Exercise data:

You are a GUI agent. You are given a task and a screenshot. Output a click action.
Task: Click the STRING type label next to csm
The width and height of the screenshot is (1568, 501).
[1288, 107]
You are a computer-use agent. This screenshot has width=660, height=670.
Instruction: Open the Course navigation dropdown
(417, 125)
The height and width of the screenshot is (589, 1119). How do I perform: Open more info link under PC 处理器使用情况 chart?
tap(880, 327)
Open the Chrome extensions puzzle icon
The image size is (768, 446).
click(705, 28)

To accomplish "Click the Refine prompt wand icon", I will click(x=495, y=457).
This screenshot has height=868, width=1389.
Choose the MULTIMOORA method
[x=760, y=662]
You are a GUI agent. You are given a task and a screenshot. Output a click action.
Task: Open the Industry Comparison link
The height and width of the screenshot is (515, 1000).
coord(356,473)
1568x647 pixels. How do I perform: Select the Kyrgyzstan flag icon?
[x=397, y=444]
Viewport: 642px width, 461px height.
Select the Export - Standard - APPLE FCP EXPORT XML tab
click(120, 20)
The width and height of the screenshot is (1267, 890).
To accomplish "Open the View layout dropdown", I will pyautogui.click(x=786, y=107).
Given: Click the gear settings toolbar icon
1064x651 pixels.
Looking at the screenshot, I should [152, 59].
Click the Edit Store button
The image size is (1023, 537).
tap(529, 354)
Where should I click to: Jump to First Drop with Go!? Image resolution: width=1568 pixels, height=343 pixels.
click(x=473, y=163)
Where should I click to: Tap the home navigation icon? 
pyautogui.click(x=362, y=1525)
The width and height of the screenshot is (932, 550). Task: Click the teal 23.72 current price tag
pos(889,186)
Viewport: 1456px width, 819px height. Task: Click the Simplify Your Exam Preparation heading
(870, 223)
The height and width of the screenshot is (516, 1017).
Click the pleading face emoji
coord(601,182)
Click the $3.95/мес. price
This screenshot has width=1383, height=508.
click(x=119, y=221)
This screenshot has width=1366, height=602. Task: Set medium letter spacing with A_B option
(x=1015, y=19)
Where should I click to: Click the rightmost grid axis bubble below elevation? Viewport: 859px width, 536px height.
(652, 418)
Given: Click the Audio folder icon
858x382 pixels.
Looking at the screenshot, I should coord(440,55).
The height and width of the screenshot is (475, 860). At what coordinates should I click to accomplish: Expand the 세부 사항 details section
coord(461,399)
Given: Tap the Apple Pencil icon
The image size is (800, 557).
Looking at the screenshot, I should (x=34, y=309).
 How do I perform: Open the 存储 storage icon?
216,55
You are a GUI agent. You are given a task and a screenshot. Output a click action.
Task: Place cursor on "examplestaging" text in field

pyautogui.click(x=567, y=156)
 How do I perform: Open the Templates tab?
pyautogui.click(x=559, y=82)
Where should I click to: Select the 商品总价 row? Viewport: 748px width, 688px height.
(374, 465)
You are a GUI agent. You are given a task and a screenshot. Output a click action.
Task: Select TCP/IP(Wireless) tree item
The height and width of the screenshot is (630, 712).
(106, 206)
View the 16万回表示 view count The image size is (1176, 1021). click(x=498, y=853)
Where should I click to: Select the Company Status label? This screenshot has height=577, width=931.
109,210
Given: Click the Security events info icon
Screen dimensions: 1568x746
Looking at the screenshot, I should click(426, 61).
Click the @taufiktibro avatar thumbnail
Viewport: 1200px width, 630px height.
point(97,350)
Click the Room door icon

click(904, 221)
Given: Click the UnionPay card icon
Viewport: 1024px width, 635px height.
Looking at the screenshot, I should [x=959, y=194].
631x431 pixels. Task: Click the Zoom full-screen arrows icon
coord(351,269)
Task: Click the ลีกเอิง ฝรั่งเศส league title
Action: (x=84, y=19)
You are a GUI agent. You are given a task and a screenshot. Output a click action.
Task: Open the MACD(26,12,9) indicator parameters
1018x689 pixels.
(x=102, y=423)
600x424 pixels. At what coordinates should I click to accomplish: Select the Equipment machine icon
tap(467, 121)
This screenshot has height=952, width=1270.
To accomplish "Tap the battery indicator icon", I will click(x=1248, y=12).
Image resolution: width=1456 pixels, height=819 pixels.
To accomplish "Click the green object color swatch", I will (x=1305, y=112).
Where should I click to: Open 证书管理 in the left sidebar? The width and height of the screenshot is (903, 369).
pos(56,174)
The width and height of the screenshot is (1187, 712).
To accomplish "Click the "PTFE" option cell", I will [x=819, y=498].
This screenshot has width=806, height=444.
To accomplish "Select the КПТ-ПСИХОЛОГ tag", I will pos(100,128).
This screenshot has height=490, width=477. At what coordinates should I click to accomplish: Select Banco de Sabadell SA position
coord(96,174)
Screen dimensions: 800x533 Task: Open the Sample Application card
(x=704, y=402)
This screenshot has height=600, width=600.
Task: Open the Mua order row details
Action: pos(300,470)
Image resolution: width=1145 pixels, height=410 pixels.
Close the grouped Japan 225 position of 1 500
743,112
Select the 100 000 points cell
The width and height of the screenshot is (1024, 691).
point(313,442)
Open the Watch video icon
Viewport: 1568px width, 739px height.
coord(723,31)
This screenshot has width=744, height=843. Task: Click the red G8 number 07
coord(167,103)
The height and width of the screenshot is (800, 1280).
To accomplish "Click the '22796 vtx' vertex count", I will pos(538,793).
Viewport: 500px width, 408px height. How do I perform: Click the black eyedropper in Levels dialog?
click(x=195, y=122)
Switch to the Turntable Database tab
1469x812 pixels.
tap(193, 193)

What is needed: Scan the data above and copy each line containing the word "count".

Exercise solution:
View the 16万回表示 view count The image size is (1176, 1021). click(x=498, y=853)
To accomplish "Click the '22796 vtx' vertex count", I will pos(538,793).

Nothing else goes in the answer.